WORK TO COMPLETE.
Report each line below that carries the word "file".

Extracted records
_____

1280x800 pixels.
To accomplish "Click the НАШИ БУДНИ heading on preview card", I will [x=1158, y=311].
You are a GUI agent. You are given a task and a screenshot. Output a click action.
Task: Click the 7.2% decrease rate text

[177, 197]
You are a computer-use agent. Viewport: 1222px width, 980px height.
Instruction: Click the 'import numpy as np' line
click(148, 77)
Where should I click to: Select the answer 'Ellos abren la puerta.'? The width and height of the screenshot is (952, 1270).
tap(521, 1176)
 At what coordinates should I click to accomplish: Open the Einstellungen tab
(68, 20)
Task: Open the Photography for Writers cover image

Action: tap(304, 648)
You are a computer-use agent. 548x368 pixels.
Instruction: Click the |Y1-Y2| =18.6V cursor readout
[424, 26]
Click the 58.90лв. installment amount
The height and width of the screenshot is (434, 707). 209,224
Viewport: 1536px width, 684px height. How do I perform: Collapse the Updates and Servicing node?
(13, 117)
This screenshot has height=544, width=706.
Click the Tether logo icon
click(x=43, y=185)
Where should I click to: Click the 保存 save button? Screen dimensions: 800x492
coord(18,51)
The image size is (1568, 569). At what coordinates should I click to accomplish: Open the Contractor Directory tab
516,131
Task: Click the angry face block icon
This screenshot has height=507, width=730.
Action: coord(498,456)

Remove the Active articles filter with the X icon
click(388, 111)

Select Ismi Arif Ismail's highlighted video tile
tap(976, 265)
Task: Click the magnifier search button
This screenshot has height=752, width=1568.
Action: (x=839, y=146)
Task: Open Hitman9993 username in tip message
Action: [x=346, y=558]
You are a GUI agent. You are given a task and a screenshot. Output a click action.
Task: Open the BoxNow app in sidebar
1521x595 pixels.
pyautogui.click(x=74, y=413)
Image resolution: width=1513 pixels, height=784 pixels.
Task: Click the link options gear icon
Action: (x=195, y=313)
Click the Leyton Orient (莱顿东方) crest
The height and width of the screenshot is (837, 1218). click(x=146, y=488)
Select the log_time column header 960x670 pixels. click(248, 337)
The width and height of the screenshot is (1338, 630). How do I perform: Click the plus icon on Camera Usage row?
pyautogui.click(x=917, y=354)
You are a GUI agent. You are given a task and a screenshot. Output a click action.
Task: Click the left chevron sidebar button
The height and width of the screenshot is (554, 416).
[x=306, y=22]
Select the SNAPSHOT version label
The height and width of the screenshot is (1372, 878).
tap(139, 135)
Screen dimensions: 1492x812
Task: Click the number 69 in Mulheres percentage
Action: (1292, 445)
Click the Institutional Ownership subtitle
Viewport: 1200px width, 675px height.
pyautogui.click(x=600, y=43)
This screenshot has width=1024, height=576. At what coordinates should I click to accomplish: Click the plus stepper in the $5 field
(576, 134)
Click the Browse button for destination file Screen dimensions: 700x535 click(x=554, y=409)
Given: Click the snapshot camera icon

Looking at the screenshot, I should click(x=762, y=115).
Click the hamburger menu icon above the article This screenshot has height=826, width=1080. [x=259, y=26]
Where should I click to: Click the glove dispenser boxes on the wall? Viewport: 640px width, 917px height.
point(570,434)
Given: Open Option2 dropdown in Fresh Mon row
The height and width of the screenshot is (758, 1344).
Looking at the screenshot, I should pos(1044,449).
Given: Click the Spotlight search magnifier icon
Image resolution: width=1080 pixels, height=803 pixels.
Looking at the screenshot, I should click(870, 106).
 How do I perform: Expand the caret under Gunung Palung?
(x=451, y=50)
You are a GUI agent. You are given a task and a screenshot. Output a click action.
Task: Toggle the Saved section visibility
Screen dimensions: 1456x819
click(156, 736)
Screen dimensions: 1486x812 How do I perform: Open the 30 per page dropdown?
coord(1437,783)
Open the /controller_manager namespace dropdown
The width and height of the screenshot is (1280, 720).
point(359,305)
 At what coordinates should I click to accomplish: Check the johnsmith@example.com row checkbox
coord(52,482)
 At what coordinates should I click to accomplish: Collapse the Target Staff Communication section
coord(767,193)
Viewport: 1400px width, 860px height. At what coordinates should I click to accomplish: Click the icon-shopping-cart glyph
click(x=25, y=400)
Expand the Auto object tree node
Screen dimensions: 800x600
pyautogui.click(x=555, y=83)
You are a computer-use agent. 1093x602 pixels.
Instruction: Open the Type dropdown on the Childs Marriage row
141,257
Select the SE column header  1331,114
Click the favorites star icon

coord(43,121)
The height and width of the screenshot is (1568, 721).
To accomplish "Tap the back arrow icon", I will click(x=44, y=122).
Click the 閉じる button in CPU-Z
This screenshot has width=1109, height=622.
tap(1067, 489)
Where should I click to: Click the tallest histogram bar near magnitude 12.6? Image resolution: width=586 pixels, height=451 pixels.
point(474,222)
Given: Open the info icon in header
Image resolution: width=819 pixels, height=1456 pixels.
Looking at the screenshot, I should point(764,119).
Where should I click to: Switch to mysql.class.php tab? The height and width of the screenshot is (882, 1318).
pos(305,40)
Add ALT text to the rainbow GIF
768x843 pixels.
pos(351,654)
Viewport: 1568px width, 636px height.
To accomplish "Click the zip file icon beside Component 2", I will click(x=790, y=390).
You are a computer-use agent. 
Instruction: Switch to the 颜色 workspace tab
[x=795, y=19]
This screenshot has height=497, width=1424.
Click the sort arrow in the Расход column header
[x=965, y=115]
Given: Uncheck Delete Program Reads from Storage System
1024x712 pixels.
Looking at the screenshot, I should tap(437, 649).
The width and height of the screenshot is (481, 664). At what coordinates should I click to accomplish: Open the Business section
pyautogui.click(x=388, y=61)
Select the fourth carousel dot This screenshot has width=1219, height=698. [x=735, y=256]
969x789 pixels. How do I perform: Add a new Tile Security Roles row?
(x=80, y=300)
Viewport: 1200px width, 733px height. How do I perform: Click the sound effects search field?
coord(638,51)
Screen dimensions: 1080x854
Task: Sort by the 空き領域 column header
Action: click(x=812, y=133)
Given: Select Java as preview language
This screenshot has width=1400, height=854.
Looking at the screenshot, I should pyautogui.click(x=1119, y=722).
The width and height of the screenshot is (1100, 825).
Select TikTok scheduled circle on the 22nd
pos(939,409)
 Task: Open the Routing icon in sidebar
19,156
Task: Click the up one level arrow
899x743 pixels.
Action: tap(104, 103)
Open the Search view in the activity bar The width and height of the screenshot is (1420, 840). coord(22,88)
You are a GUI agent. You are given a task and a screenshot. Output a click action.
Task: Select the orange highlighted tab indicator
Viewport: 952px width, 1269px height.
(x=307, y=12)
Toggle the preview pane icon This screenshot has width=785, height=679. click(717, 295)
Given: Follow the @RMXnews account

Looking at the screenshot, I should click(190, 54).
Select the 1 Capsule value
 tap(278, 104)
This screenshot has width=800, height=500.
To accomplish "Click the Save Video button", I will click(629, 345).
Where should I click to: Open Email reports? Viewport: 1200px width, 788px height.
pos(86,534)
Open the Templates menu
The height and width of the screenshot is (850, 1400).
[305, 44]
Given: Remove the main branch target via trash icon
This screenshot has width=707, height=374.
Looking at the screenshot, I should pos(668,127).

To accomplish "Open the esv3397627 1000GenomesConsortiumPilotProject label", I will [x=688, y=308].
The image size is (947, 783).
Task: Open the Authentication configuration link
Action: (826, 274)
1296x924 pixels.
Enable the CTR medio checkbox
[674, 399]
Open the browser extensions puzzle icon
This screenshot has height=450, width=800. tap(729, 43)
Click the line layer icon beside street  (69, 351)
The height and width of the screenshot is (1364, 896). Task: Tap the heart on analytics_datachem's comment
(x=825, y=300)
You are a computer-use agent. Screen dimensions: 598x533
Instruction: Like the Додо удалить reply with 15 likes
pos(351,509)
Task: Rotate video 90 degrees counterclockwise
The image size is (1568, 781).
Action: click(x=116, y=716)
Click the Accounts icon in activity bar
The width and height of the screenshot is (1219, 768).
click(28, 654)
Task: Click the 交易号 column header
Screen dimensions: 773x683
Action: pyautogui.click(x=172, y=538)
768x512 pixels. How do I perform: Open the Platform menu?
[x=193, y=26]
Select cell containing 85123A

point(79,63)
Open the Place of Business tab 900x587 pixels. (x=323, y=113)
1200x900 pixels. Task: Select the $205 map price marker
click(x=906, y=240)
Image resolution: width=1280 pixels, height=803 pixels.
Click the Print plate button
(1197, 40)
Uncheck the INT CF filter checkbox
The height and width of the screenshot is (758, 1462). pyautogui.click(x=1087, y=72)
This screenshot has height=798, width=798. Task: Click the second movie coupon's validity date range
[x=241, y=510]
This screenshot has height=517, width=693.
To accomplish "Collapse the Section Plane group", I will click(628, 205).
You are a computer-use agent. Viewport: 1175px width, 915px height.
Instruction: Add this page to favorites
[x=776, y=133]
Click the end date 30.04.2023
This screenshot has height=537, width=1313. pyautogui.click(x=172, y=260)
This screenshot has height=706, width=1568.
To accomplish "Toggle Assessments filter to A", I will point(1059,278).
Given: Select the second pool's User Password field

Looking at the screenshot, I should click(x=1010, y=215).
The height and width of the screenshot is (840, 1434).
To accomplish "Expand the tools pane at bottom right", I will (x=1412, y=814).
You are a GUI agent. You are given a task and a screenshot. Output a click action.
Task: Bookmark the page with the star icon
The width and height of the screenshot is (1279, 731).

_____

RESULT OF THE EXERCISE.
Click the Browse button for destination file Screen dimensions: 700x535 click(x=554, y=409)
To accomplish "Click the zip file icon beside Component 2", I will click(x=790, y=390).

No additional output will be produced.